As the popularity of electronic cigarettes continues to grow, University of Wisconsin System schools are beginning to consider including rules on e-cigarettes in university tobacco policies.
While UW-Madison currently has no on-campus ban for e-cigarettes or other tobacco products, UW-River Falls and UW-Stout both have banned tobacco through student proposals and initiation, with River Falls also including an on-campus e-cigarette ban in a new policy introduced on July 1.
E-cigarettes are battery-operated cigarettes are not tobacco-based, but turn nicotine into vapor that can be inhaled, according to the Federal Drug Administration website.
E-cigarettes are a concern for university officials because their secondhand effects are unknown, Sarah Van Orman, director of University Health Services, said.
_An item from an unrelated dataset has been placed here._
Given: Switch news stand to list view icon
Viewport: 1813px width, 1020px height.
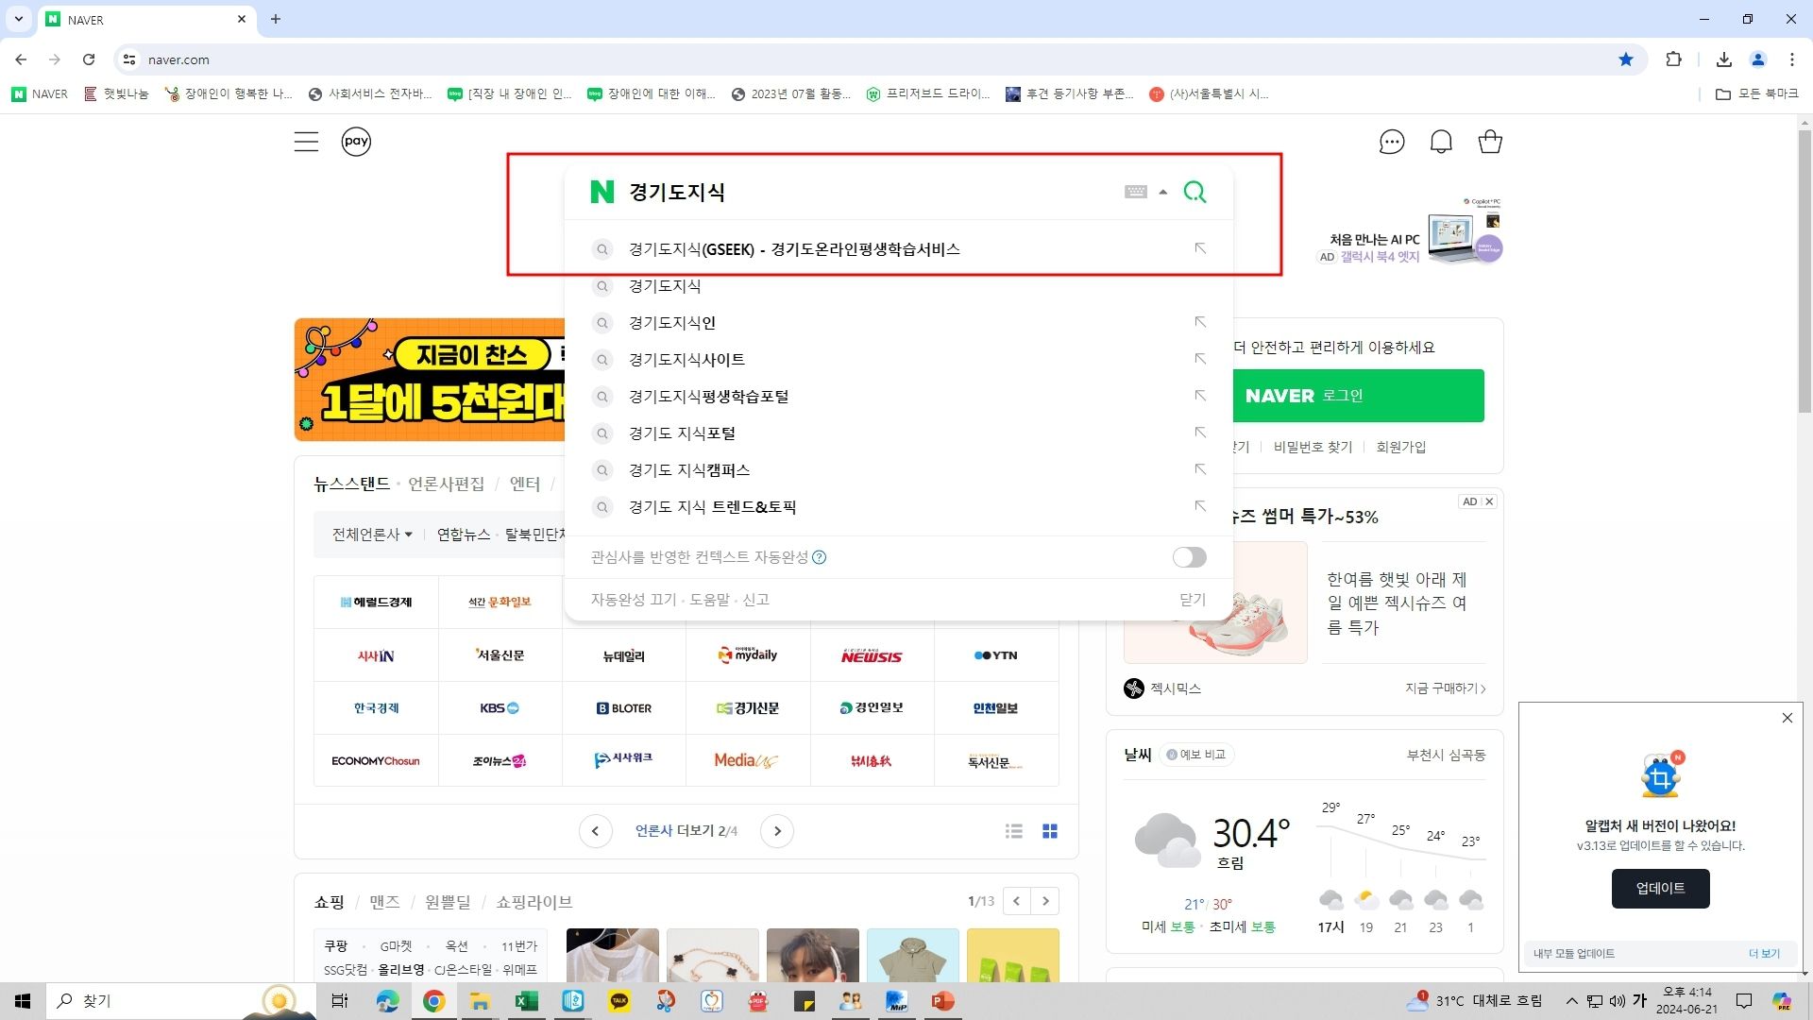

Although tobacco companies are marketing e-cigarettes as a safer alternative to traditional cigarettes, this may not necessarily be the case, she said.
“One of the things that’s not known about them is their secondhand effect or the effect it has on e-smokers,” Van Orman said. “The challenge with e-cigarettes is they’re a way to deliver nicotine very effectively and the concern is people are becoming addicted to nicotine. There’s a concern that they pose a risk to others, but there’s a lot that’s not known.”
In 2009, the U.S. Food and Drug Administration released a statement against the use of e-cigarettes because most distributors had not been approved by the FDA and the product’s effects have not been fully studied.
In FDA studies, findings show e-cigarettes contain carcinogens, toxic chemicals and some chemicals similar to those found in antifreeze.
The administration’s report also said it is unknown whether e-cigarettes will lead young people to try other tobacco products.
Doug Mell, a UW-Stout spokesperson, said he believes that tobacco is popular, but the policy at Stout does not pertain at all to e-cigarettes.
“It’s the opinion of the Stout Student Association that if we were to include e-cigarettes in our policy, that students should have a say in it and it should be decided by referendum,” Mell said. “We are tobacco-free because of our students, and students should have a voice in any major change to our policy.”
Regarding UW-Madison’s policy, Van Orman said there is a gray area in campus rules because e-cigarettes did not exist when most university tobacco policies were written across the nation.
In addition, she said many students are looking at tobacco policies on campus and a number of student groups are interested in reviewing the university’s policies on tobacco use in general.
However, Mell said he does not see the e-cigarette becoming a major topic of concern on the Stout campus.
“There doesn’t really seem to be a groundswell of concern that would force us to deal with e-cigarettes,” he said.
Mell added any change in UW-Stout’s tobacco policy would not happen right away because the university is currently in a “holding period” on referendums until April 2014.
The University of California-Santa Barbara is banning e-cigarettes starting January 1, 2014, with other UC System schools likely to follow suit, according to a UC System statement.